**Task:** Each line of the data needs to be transcribed exactly.

Data records
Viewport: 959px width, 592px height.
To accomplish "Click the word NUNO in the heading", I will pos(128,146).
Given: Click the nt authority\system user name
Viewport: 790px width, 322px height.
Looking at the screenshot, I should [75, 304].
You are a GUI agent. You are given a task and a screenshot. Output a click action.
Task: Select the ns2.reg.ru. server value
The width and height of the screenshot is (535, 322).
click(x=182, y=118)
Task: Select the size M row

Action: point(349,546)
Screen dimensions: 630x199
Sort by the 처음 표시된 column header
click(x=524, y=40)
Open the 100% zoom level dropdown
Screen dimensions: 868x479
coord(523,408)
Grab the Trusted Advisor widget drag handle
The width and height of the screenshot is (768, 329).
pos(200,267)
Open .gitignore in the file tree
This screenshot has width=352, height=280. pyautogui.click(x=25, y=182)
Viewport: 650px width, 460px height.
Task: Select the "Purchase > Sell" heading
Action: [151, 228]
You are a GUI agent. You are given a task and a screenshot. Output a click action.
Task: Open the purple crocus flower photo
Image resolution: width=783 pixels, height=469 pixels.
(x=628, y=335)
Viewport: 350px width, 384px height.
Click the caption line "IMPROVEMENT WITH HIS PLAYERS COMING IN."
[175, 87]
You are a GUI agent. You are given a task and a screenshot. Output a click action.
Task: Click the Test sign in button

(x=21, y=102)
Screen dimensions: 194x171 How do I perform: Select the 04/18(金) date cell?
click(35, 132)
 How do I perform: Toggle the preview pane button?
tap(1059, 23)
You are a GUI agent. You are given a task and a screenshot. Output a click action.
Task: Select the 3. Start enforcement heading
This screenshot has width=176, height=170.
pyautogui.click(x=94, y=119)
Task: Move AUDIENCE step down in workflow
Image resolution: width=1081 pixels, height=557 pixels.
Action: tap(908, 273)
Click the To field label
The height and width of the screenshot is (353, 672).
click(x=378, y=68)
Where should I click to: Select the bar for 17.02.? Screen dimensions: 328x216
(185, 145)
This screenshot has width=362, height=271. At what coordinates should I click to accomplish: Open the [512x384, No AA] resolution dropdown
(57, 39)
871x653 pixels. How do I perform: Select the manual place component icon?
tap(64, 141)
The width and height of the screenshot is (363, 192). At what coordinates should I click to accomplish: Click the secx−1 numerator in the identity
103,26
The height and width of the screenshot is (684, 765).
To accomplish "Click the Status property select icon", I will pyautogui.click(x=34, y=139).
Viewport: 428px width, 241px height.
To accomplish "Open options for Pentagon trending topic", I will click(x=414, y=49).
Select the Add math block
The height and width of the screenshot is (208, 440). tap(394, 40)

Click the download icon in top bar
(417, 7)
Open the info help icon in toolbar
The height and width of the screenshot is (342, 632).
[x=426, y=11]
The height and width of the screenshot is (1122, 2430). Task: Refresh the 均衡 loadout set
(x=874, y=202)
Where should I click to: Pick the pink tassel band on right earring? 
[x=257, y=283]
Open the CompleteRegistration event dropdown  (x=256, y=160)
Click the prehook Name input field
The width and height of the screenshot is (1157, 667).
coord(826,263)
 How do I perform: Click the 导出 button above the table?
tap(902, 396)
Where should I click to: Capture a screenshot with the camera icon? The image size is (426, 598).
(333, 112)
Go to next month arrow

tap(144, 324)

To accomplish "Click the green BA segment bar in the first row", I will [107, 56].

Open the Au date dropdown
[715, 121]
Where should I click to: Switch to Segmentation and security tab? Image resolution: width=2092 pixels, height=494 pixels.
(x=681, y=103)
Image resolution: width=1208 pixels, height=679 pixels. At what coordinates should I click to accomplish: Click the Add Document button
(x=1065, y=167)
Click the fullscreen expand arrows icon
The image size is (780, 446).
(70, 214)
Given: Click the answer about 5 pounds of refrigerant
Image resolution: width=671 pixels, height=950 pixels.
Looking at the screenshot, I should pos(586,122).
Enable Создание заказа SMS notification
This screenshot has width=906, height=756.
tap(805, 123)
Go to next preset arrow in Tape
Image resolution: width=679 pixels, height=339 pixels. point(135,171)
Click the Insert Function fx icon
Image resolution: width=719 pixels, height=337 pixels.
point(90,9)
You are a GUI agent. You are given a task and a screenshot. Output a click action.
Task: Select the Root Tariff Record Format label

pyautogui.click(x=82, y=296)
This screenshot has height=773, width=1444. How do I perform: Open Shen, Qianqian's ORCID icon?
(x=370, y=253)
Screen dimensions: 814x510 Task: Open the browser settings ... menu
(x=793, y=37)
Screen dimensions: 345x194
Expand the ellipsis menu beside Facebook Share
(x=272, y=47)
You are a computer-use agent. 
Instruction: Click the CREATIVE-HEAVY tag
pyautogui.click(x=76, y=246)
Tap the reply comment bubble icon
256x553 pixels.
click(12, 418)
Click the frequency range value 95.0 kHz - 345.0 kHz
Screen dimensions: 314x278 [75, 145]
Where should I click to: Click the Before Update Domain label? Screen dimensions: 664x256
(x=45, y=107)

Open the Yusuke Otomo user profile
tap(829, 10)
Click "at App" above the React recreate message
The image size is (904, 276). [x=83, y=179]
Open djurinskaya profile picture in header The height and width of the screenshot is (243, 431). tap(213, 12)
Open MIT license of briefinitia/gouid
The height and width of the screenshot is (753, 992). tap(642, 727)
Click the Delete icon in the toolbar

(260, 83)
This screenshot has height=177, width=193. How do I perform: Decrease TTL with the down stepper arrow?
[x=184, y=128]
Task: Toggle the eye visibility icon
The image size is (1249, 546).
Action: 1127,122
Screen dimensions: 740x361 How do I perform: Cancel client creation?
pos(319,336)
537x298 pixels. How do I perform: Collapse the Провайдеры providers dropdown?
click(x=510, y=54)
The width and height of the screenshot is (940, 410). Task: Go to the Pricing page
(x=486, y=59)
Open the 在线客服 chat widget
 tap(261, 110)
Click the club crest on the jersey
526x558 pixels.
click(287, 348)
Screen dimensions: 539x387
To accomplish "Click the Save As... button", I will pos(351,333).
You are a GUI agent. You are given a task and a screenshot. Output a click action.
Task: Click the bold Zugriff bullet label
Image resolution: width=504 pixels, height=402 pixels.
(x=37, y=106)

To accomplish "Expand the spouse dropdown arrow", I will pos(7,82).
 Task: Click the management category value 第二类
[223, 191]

**Expected answer:**
Viewport: 959px width, 592px height.
To accomplish "Click the word NUNO in the heading", I will pos(128,146).
Given: Click the nt authority\system user name
Viewport: 790px width, 322px height.
Looking at the screenshot, I should [75, 304].
You are a GUI agent. You are given a task and a screenshot. Output a click action.
Task: Select the ns2.reg.ru. server value
The width and height of the screenshot is (535, 322).
click(x=182, y=118)
Task: Select the size M row

Action: point(349,546)
Screen dimensions: 630x199
Sort by the 처음 표시된 column header
click(x=524, y=40)
Open the 100% zoom level dropdown
Screen dimensions: 868x479
coord(523,408)
Grab the Trusted Advisor widget drag handle
The width and height of the screenshot is (768, 329).
pos(200,267)
Open .gitignore in the file tree
This screenshot has width=352, height=280. pyautogui.click(x=25, y=182)
Viewport: 650px width, 460px height.
Task: Select the "Purchase > Sell" heading
Action: [151, 228]
You are a GUI agent. You are given a task and a screenshot. Output a click action.
Task: Open the purple crocus flower photo
Image resolution: width=783 pixels, height=469 pixels.
(x=628, y=335)
Viewport: 350px width, 384px height.
Click the caption line "IMPROVEMENT WITH HIS PLAYERS COMING IN."
[175, 87]
You are a GUI agent. You are given a task and a screenshot. Output a click action.
Task: Click the Test sign in button

(x=21, y=102)
Screen dimensions: 194x171 How do I perform: Select the 04/18(金) date cell?
click(35, 132)
 How do I perform: Toggle the preview pane button?
tap(1059, 23)
You are a GUI agent. You are given a task and a screenshot. Output a click action.
Task: Select the 3. Start enforcement heading
This screenshot has width=176, height=170.
pyautogui.click(x=94, y=119)
Task: Move AUDIENCE step down in workflow
Image resolution: width=1081 pixels, height=557 pixels.
Action: tap(908, 273)
Click the To field label
The height and width of the screenshot is (353, 672).
click(x=378, y=68)
Where should I click to: Select the bar for 17.02.? Screen dimensions: 328x216
(185, 145)
This screenshot has width=362, height=271. At what coordinates should I click to accomplish: Open the [512x384, No AA] resolution dropdown
(57, 39)
871x653 pixels. How do I perform: Select the manual place component icon?
tap(64, 141)
The width and height of the screenshot is (363, 192). At what coordinates should I click to accomplish: Click the secx−1 numerator in the identity
103,26
The height and width of the screenshot is (684, 765).
To accomplish "Click the Status property select icon", I will pyautogui.click(x=34, y=139).
Viewport: 428px width, 241px height.
To accomplish "Open options for Pentagon trending topic", I will click(x=414, y=49).
Select the Add math block
The height and width of the screenshot is (208, 440). tap(394, 40)

Click the download icon in top bar
(417, 7)
Open the info help icon in toolbar
The height and width of the screenshot is (342, 632).
[x=426, y=11]
The height and width of the screenshot is (1122, 2430). Task: Refresh the 均衡 loadout set
(x=874, y=202)
Where should I click to: Pick the pink tassel band on right earring? 
[x=257, y=283]
Open the CompleteRegistration event dropdown  (x=256, y=160)
Click the prehook Name input field
The width and height of the screenshot is (1157, 667).
coord(826,263)
 How do I perform: Click the 导出 button above the table?
tap(902, 396)
Where should I click to: Capture a screenshot with the camera icon? The image size is (426, 598).
(333, 112)
Go to next month arrow

tap(144, 324)

To accomplish "Click the green BA segment bar in the first row", I will [107, 56].

Open the Au date dropdown
[715, 121]
Where should I click to: Switch to Segmentation and security tab? Image resolution: width=2092 pixels, height=494 pixels.
(x=681, y=103)
Image resolution: width=1208 pixels, height=679 pixels. At what coordinates should I click to accomplish: Click the Add Document button
(x=1065, y=167)
Click the fullscreen expand arrows icon
The image size is (780, 446).
(70, 214)
Given: Click the answer about 5 pounds of refrigerant
Image resolution: width=671 pixels, height=950 pixels.
Looking at the screenshot, I should pos(586,122).
Enable Создание заказа SMS notification
This screenshot has width=906, height=756.
tap(805, 123)
Go to next preset arrow in Tape
Image resolution: width=679 pixels, height=339 pixels. point(135,171)
Click the Insert Function fx icon
Image resolution: width=719 pixels, height=337 pixels.
point(90,9)
You are a GUI agent. You are given a task and a screenshot. Output a click action.
Task: Select the Root Tariff Record Format label

pyautogui.click(x=82, y=296)
This screenshot has height=773, width=1444. How do I perform: Open Shen, Qianqian's ORCID icon?
(x=370, y=253)
Screen dimensions: 814x510 Task: Open the browser settings ... menu
(x=793, y=37)
Screen dimensions: 345x194
Expand the ellipsis menu beside Facebook Share
(x=272, y=47)
You are a computer-use agent. 
Instruction: Click the CREATIVE-HEAVY tag
pyautogui.click(x=76, y=246)
Tap the reply comment bubble icon
256x553 pixels.
click(12, 418)
Click the frequency range value 95.0 kHz - 345.0 kHz
Screen dimensions: 314x278 [75, 145]
Where should I click to: Click the Before Update Domain label? Screen dimensions: 664x256
(x=45, y=107)

Open the Yusuke Otomo user profile
tap(829, 10)
Click "at App" above the React recreate message
The image size is (904, 276). [x=83, y=179]
Open djurinskaya profile picture in header The height and width of the screenshot is (243, 431). tap(213, 12)
Open MIT license of briefinitia/gouid
The height and width of the screenshot is (753, 992). tap(642, 727)
Click the Delete icon in the toolbar

(260, 83)
This screenshot has height=177, width=193. How do I perform: Decrease TTL with the down stepper arrow?
[x=184, y=128]
Task: Toggle the eye visibility icon
The image size is (1249, 546).
Action: 1127,122
Screen dimensions: 740x361 How do I perform: Cancel client creation?
pos(319,336)
537x298 pixels. How do I perform: Collapse the Провайдеры providers dropdown?
click(x=510, y=54)
The width and height of the screenshot is (940, 410). Task: Go to the Pricing page
(x=486, y=59)
Open the 在线客服 chat widget
 tap(261, 110)
Click the club crest on the jersey
526x558 pixels.
click(287, 348)
Screen dimensions: 539x387
To accomplish "Click the Save As... button", I will pos(351,333).
You are a GUI agent. You are given a task and a screenshot. Output a click action.
Task: Click the bold Zugriff bullet label
Image resolution: width=504 pixels, height=402 pixels.
(x=37, y=106)

To accomplish "Expand the spouse dropdown arrow", I will pos(7,82).
 Task: Click the management category value 第二类
[223, 191]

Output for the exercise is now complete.